TASK OBJECTIVE -
Please restate the data exactly, from the first line to the last.

RECORDS TO USE -
━━━━━━━━━━━━━━━━

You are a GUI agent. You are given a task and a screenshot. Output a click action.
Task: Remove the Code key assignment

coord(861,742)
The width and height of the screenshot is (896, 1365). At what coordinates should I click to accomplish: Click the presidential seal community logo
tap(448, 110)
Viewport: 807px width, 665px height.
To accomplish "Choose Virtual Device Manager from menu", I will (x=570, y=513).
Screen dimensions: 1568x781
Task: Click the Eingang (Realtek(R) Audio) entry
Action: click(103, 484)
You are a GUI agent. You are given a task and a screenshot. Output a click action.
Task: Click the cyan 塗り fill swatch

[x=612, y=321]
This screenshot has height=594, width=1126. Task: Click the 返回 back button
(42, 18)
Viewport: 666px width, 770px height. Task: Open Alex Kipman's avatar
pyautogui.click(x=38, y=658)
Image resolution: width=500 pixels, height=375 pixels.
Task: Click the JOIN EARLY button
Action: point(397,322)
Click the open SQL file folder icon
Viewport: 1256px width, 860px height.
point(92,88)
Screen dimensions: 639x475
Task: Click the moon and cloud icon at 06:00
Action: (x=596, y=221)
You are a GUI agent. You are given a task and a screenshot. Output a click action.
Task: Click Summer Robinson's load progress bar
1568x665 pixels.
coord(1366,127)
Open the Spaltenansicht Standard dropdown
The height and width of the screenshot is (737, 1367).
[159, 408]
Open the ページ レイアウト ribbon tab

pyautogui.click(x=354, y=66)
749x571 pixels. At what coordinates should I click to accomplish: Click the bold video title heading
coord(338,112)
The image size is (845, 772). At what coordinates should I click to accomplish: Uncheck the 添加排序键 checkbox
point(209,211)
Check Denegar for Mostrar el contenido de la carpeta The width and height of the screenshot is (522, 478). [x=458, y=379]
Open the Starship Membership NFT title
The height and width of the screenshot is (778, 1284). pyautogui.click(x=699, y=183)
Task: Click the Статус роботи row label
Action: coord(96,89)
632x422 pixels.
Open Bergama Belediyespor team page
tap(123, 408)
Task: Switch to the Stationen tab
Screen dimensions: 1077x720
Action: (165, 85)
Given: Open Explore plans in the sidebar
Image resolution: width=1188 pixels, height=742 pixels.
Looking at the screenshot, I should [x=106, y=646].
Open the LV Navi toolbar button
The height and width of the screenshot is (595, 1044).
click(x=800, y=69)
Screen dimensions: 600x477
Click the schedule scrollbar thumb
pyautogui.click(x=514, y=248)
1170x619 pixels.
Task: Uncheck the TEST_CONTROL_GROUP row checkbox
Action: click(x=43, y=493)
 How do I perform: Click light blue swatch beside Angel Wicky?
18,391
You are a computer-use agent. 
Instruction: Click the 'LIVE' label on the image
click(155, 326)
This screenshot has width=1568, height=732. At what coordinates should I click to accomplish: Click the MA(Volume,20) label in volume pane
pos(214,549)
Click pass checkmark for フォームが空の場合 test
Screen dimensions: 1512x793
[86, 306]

━━━━━━━━━━━━━━━━

RESULT FOR THIS EXERCISE -
You are a GUI agent. You are given a task and a screenshot. Output a click action.
Task: Remove the Code key assignment

coord(861,742)
The width and height of the screenshot is (896, 1365). At what coordinates should I click to accomplish: Click the presidential seal community logo
tap(448, 110)
Viewport: 807px width, 665px height.
To accomplish "Choose Virtual Device Manager from menu", I will (x=570, y=513).
Screen dimensions: 1568x781
Task: Click the Eingang (Realtek(R) Audio) entry
Action: click(103, 484)
You are a GUI agent. You are given a task and a screenshot. Output a click action.
Task: Click the cyan 塗り fill swatch

[x=612, y=321]
This screenshot has height=594, width=1126. Task: Click the 返回 back button
(42, 18)
Viewport: 666px width, 770px height. Task: Open Alex Kipman's avatar
pyautogui.click(x=38, y=658)
Image resolution: width=500 pixels, height=375 pixels.
Task: Click the JOIN EARLY button
Action: point(397,322)
Click the open SQL file folder icon
Viewport: 1256px width, 860px height.
point(92,88)
Screen dimensions: 639x475
Task: Click the moon and cloud icon at 06:00
Action: (x=596, y=221)
You are a GUI agent. You are given a task and a screenshot. Output a click action.
Task: Click Summer Robinson's load progress bar
1568x665 pixels.
coord(1366,127)
Open the Spaltenansicht Standard dropdown
The height and width of the screenshot is (737, 1367).
[159, 408]
Open the ページ レイアウト ribbon tab

pyautogui.click(x=354, y=66)
749x571 pixels. At what coordinates should I click to accomplish: Click the bold video title heading
coord(338,112)
The image size is (845, 772). At what coordinates should I click to accomplish: Uncheck the 添加排序键 checkbox
point(209,211)
Check Denegar for Mostrar el contenido de la carpeta The width and height of the screenshot is (522, 478). [x=458, y=379]
Open the Starship Membership NFT title
The height and width of the screenshot is (778, 1284). pyautogui.click(x=699, y=183)
Task: Click the Статус роботи row label
Action: coord(96,89)
632x422 pixels.
Open Bergama Belediyespor team page
tap(123, 408)
Task: Switch to the Stationen tab
Screen dimensions: 1077x720
Action: (165, 85)
Given: Open Explore plans in the sidebar
Image resolution: width=1188 pixels, height=742 pixels.
Looking at the screenshot, I should [x=106, y=646].
Open the LV Navi toolbar button
The height and width of the screenshot is (595, 1044).
click(x=800, y=69)
Screen dimensions: 600x477
Click the schedule scrollbar thumb
pyautogui.click(x=514, y=248)
1170x619 pixels.
Task: Uncheck the TEST_CONTROL_GROUP row checkbox
Action: click(x=43, y=493)
 How do I perform: Click light blue swatch beside Angel Wicky?
18,391
You are a computer-use agent. 
Instruction: Click the 'LIVE' label on the image
click(155, 326)
This screenshot has width=1568, height=732. At what coordinates should I click to accomplish: Click the MA(Volume,20) label in volume pane
pos(214,549)
Click pass checkmark for フォームが空の場合 test
Screen dimensions: 1512x793
[86, 306]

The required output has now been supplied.